In relatively illiquid conditions in the first minutes of trading in Tokyo, a large order drove the yen more than half a percent higher against the dollar, undoing the bulk of this week’s gains for the U.S. currency.
Two dealers with banks in London, asking not to be named, said the yen now seemed to be pinned between around 107 and 110.50 yen per dollar, with the top side guarded by substantial interest that also drove the dollar back last week.
While Japanese authorities are not intervening on the currency at this stage, most traders believe officials might be forced to, were the yen to strengthen to closer to 100 yen.
U.S. officials, for their part have been the most vocal in the Group of Seven advanced economies in opposing any outright moves by Tokyo to weaken the yen.
“Stuck in a corridor is a good word for the yen at the moment,” said Geoffrey Yu, a strategist with the UBS in London, though he played down any suggestion that Washington was overly concerned about the yen’s value.
“For Japan the question is what will we see next from them to ensure that the yen can stay weak,” he said.
In early trade in Europe, the yen was up 0.3% at 109.90. The dollar was 0.1% weaker against a basket of currencies.
Traders await a speech by Federal Reserve chief Janet Yellen on Friday for signs on how much she backs the hints of a number of her colleagues in the past fortnight that the U.S. central bank could be on course to raise interest rates in June or July.
China’s yuan is down 1% this month on the back of the adjustment in U.S. rate expectations that has spurred, back under pressure for the first time since February. It steadied around 6.56 per dollar on Thursday, having traded as weak as 6.58 last week.
The euro was marginally lower at 122.80 yen after tumbling as low as 122.25 from a session high of 122.93. The Australian dollar was down 0.3% at 79.05 yen after sliding to 78.49 from a high of 79.31.
In addition to talk of currency intervention, investors have been eager for any developments about the timing of Japan’s sales tax increase.
Japanese Finance Minister Taro Aso said on Wednesday that he told his G7 counterparts at a finance leaders’ meeting last week that Japan will raise the tax as planned.
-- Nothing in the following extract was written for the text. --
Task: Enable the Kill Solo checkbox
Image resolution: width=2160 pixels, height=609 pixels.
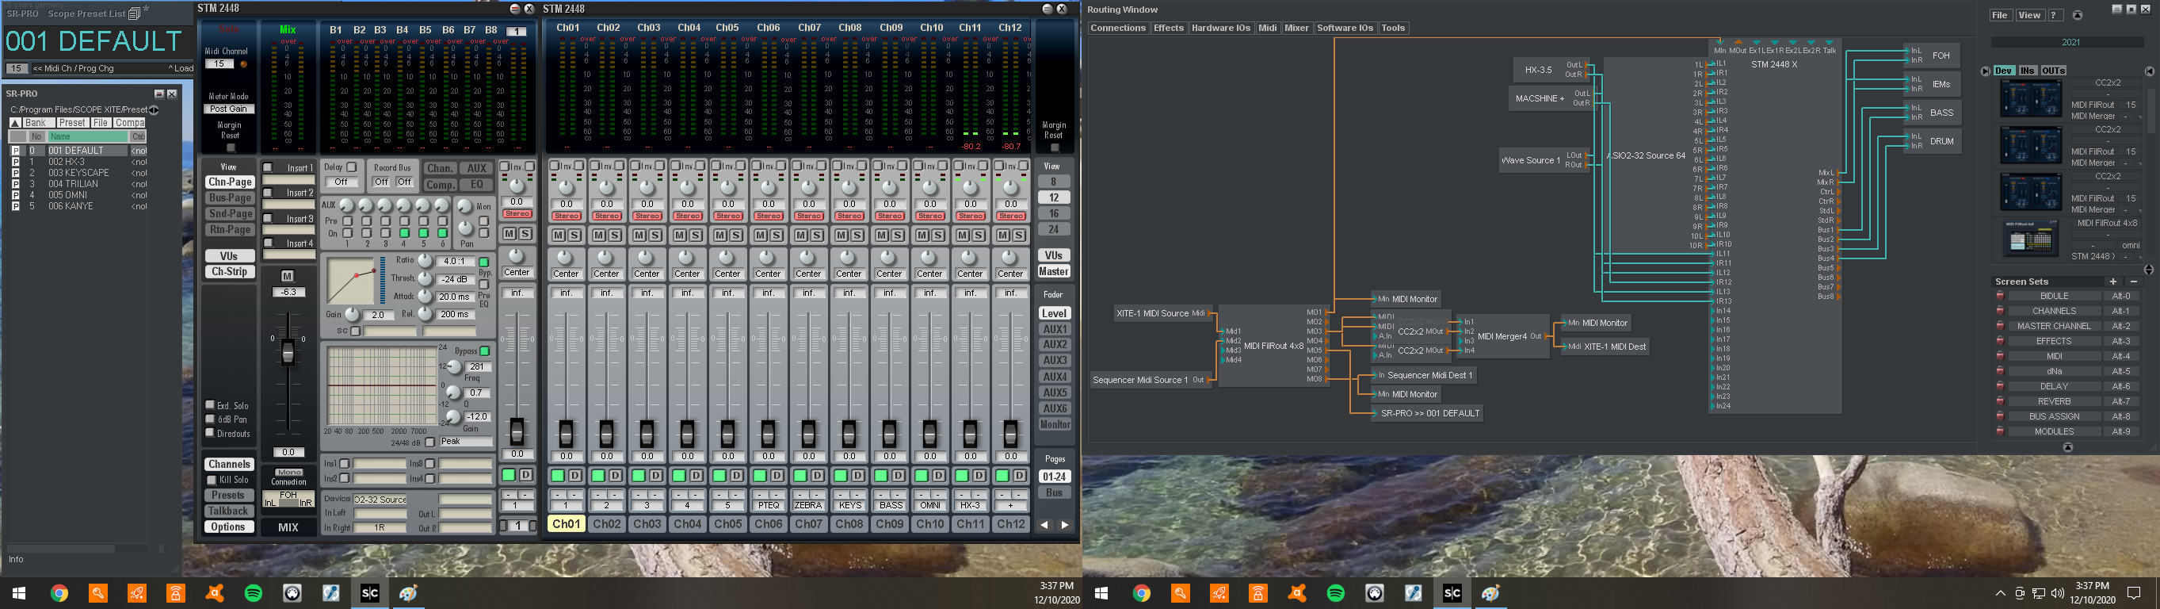Action: (212, 480)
But he did not say whether that meant Japan had officially pledged to the international community that it would go ahead with the increase.
Japan’s top government spokesman on Wednesday denied a newspaper report that Prime Minister Shinzo Abe is likely to delay the sales tax hike now scheduled for next year.
Delaying the tax increase would support Tokyo’s stock market, which traditionally weakens the yen.
“The sudden move (in the yen) shows how jumpy everyone is,” said a trader at a foreign bank in Tokyo.